The $200K Kaggle Hackathon
Theory is nice, but DeepMind wants action. They've partnered with Kaggle to launch a hackathon called Measuring Progress Toward AGI: Cognitive Abilities, with a $200,000 prize pool. Participants are invited to design evaluations for the five abilities where the evaluation gap is largest: learning, metacognition, attention, executive functions, and social cognition.
This is a clever move. Building good cognitive evaluations is genuinely hard — it requires expertise that spans AI, psychology, and experimental design. By crowdsourcing it through Kaggle's community of over 15 million users, DeepMind gets diverse perspectives while distributing the workload.
Why This Matters More Than Another Benchmark
We're at a weird inflection point in AI development. Models keep getting better at benchmarks, but the benchmarks themselves are becoming less meaningful. When GPT-5, Claude Opus, and Gemini all score 90%+ on the same tests, those tests stop telling us much. We need evaluations that probe qualitatively different capabilities, not just harder versions of the same tasks.

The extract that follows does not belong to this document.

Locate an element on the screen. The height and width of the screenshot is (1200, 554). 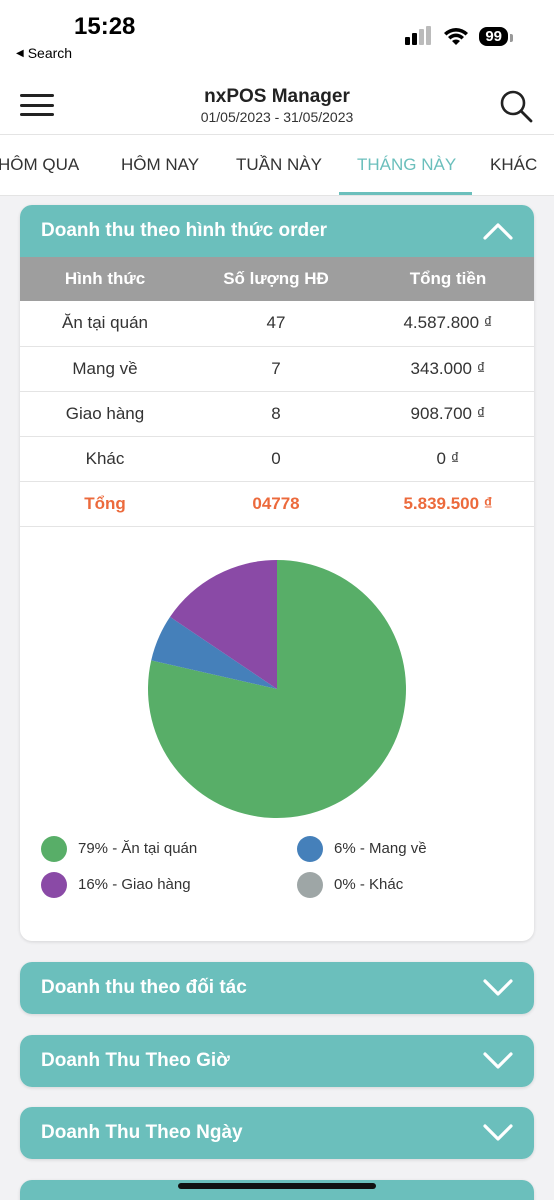
row-amount: 0 ₫ is located at coordinates (448, 459).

DeepMind's cognitive framework is the most serious attempt yet to build that kind of evaluation infrastructure. Instead of asking "can AI solve this specific problem?" it asks "does AI exhibit this fundamental cognitive ability?" — a much more useful question for tracking real progress.

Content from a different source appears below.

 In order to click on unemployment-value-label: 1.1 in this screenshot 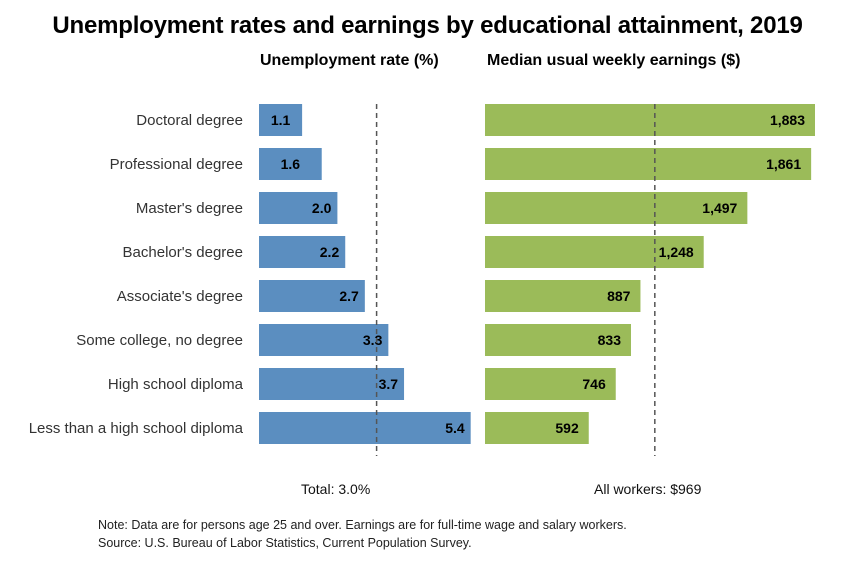, I will do `click(281, 120)`.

The AI industry has been measuring models like we measure racehorses — by speed alone. DeepMind wants to measure them like psychologists measure humans — across the full spectrum of cognition.
Key Takeaways
- DeepMind proposes a 10-ability cognitive framework for measuring AGI progress
- $200,000 Kaggle hackathon invites the community to build evaluations
- Focus areas: learning, metacognition, attention, executive functions, social cognition
- Three-stage protocol benchmarks AI against representative human performance
- Addresses the growing inadequacy of narrow AI benchmarks
Our Take
This is exactly the kind of work the AI field needs and rarely does. Everyone's so busy racing to the next model release that the question of how we evaluate progress gets treated as an afterthought. DeepMind's cognitive taxonomy won't settle the AGI debate — nothing will — but it provides a structured, scientifically grounded way to track capabilities that current benchmarks completely miss. The focus on metacognition and social cognition is particularly important; these are the abilities that separate "impressive tool" from "general intelligence," and we currently have almost no way to test for them. The Kaggle hackathon is a smart play: decentralize the hard work of building evaluations while getting buy-in from the research community. If even a handful of good cognitive evaluations come out of this, the entire field benefits.